# Travelling in the car!



## Teddy7 (Feb 10, 2005)

Hi-ya all! Hope you and your babies are doing well.
So - here's the deal. We are going a road trip - from Chicago to South Carolina tomorrow :new_Eyecrazy: The best part -- we're taking Teddy. Teddy loves the car. Usually we keep him in his carrier because he is insistent on sitting on MY lap while I'm driving, and that is dangerous. Also we're only in the car for 30 minutes to an hour at a time. Guys, this is a 13 hour trip! I'm already exhausted and we haven't even left yet. I don't know what to do with Ted. I think he'll be OK just hanging out in the back seat, but I don't know what to do about food/water. Should I refrain from giving him anything to eat/drink tonight? I don't want to deprive him of anything, and I don't want him to have accidents in the car either. Of course we'll stop, but I'm thinking he won't really be hungry bc he's not in his home or a comfortable environment?? I'm sure a lot of you have babies that love car rides. Have any of you ever taken your doggie on a long road trip?If so, how was your experience? How did you go about feeding them along the way?
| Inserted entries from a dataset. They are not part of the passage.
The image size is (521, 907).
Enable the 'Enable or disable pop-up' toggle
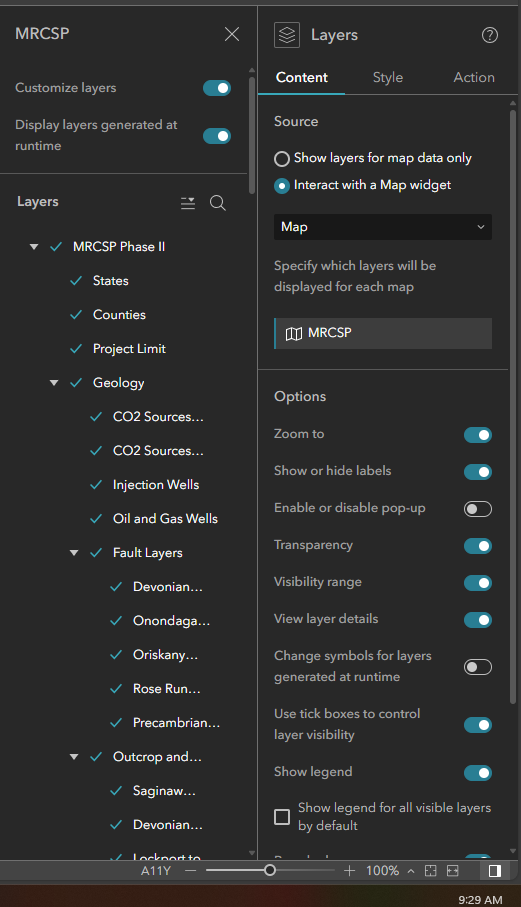[x=478, y=509]
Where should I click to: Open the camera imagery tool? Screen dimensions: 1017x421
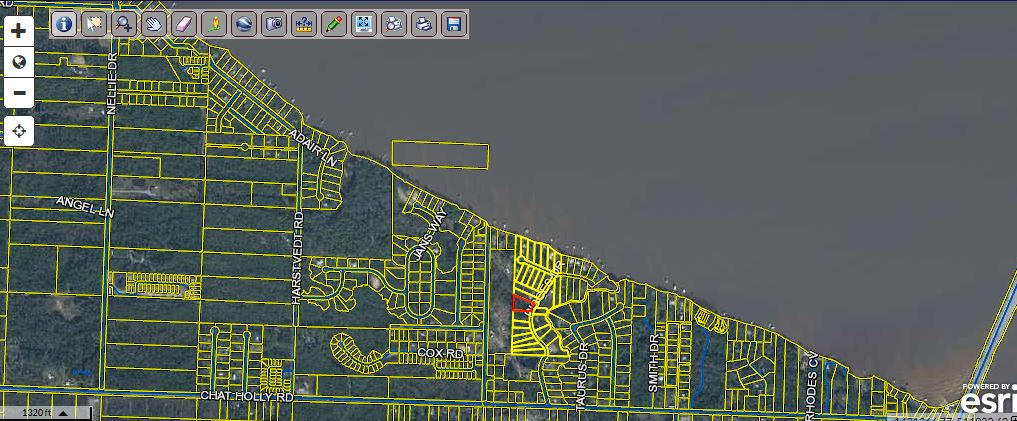pyautogui.click(x=274, y=24)
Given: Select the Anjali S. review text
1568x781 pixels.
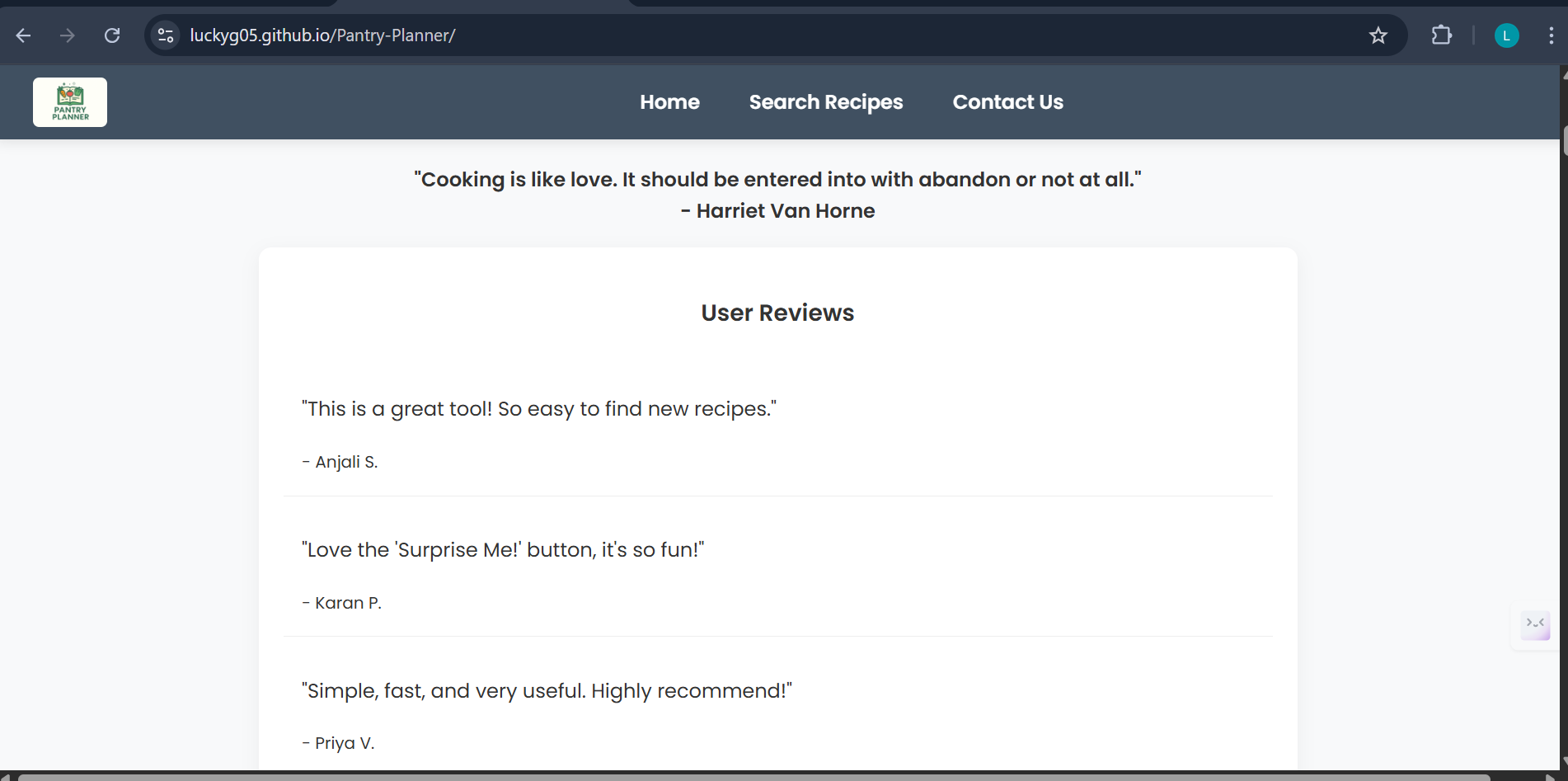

Thanks a million - you guys always save me!









-Jackie and Teddy


----------



## Brinkley & Neyland's Mom (Jun 14, 2004)

Well, when Brink traveled on long trips with us...I broke some rules...he he..







So I won't tattle on myself and get scolded...but I will say that we did give him a small bowl of some dry kibble and a little tiny bit of water in the floorboard. He also had a pee pad available, but he would go when we stopped-so he never used it.

Have fun! Brinkley loves to go on trips!


----------



## LexiAndNikkisMom (Apr 13, 2004)

I haven't taken any long car trips with Lexi. The longest I've taken is 3.5hrs. For those I just set up the crate in my back seat.

I would suggest stoping every 2-3 hours for potty breaks and so Teddy can have some water. I would take some bottles of water with you along with a bowl. Take some baggies so that you can pick up the poop. Avoid the desinated pet areas at the rest stops. You never know if a sick dog has been there. Also during these breaks play with him.

Here is an article I found:
The Long Road Trip


----------



## Teddy7 (Feb 10, 2005)

> _Originally posted by tlunn_@Mar 30 2005, 01:07 PM
> *Well, when Brink traveled on long trips with us...I broke some rules...he he..
> 
> 
> ...


[/QUOTE]

That was a good article. Thanks! And Kristi, you go girl with the SBD. You look fantastic!!! So tiny. I know, dieting is hard! Especially when we do crazy things like go on long road trips with nothing but Hardee's and Ice cream places on the service stops.
I never even thought about baggies -- thanks for the advice!


----------



## Holliberry (Feb 5, 2005)

> _Originally posted by tlunn_@Mar 30 2005, 12:07 PM
> *Well, when Brink traveled on long trips with us...I broke some rules...he he..
> 
> 
> ...


[/QUOTE]

We usually break the rules too







but as long as Teddy already likes the car, I think you are way ahead of the game. The crate is a good idea if you can fit it in your car. If not, what about a doggie car seat? I have not tried one but I know lots of folks who use them and won't go anywhere without. 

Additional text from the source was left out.